» **YOUR GOAL**:
The answer must consist only of the lines from the line with "The image size is (759, 941)." to the line with "Click the 62MM", both included, exactly as they stand below.

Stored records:

★ ★ ★

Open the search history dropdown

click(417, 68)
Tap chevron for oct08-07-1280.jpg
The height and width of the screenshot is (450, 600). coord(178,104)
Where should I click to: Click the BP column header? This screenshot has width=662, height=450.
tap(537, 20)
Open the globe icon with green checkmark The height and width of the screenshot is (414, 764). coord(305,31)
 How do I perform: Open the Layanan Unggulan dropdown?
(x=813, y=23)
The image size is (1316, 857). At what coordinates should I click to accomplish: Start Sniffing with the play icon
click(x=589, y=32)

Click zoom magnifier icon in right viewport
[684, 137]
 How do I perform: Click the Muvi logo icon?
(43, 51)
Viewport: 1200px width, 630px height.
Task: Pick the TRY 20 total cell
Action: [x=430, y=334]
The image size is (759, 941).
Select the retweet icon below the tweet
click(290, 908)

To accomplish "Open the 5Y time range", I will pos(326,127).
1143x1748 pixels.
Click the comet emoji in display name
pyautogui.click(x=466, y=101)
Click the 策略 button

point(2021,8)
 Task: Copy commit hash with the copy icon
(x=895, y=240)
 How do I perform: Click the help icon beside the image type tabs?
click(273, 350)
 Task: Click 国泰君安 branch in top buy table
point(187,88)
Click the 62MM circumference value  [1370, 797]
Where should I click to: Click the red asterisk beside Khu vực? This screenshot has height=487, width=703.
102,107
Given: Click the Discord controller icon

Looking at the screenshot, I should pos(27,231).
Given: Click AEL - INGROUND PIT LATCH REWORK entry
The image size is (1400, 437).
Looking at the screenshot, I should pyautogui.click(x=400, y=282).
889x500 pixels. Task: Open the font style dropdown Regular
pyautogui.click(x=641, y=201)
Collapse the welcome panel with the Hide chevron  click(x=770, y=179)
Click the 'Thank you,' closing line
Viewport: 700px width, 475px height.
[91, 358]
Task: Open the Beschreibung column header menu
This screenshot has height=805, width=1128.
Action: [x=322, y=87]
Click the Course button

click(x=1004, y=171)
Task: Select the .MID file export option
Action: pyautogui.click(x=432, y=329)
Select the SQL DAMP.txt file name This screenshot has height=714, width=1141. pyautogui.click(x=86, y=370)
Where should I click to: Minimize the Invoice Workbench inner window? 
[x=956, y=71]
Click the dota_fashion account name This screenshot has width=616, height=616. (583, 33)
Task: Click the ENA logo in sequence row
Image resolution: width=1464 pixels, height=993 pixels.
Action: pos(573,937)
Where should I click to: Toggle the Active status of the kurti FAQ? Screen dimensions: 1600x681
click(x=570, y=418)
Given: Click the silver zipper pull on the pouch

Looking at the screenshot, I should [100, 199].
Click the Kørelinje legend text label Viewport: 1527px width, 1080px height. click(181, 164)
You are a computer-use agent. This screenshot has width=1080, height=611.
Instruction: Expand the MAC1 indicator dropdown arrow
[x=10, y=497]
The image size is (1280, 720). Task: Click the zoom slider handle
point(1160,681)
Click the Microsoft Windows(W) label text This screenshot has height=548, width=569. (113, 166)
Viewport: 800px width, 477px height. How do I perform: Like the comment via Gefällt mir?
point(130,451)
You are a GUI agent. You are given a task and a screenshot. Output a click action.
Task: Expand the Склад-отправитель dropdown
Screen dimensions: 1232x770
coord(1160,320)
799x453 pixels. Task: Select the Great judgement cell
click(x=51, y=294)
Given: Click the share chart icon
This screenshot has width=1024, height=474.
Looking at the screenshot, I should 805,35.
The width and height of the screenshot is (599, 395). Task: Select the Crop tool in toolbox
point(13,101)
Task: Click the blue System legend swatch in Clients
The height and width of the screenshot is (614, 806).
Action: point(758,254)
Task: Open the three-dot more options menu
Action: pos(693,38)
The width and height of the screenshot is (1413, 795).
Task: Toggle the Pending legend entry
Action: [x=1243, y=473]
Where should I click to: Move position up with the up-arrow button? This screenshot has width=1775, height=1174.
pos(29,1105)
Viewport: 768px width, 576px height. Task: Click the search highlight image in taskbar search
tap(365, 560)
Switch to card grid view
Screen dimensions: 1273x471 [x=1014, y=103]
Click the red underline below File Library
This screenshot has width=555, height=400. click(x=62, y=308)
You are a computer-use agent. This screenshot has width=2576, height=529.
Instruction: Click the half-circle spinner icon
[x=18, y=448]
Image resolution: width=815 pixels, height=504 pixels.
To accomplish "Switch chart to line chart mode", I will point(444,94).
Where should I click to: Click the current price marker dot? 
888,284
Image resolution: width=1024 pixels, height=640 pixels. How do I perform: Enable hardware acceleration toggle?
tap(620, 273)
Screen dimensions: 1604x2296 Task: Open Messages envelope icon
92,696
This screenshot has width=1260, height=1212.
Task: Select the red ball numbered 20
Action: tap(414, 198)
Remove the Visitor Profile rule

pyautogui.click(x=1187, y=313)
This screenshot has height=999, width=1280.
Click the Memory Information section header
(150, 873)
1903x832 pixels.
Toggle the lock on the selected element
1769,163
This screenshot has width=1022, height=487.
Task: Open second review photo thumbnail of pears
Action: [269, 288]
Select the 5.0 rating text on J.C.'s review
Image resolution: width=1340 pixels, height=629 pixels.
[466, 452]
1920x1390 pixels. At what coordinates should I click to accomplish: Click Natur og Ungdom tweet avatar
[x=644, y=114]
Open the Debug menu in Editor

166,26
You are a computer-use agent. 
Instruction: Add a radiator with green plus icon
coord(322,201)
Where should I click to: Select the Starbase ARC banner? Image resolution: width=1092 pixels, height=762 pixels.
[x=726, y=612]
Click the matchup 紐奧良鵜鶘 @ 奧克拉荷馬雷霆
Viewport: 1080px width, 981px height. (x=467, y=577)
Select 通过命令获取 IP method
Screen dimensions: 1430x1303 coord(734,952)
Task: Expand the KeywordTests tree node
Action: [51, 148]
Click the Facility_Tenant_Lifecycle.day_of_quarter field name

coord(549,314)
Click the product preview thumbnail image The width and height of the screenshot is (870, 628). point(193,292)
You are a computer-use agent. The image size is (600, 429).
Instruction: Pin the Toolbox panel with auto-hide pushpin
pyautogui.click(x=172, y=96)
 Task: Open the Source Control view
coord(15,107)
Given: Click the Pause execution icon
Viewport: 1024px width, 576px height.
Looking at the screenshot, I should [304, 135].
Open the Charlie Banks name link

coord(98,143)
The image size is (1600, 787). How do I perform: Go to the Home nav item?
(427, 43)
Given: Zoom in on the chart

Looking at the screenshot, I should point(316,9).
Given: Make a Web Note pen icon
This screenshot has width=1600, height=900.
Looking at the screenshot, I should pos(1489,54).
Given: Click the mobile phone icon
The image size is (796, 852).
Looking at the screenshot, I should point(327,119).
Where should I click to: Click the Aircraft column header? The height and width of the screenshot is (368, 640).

★ ★ ★

» **TASK RESPONSE**:
The image size is (759, 941).
Select the retweet icon below the tweet
click(290, 908)

To accomplish "Open the 5Y time range", I will pos(326,127).
1143x1748 pixels.
Click the comet emoji in display name
pyautogui.click(x=466, y=101)
Click the 策略 button

point(2021,8)
 Task: Copy commit hash with the copy icon
(x=895, y=240)
 How do I perform: Click the help icon beside the image type tabs?
click(273, 350)
 Task: Click 国泰君安 branch in top buy table
point(187,88)
Click the 62MM circumference value  [1370, 797]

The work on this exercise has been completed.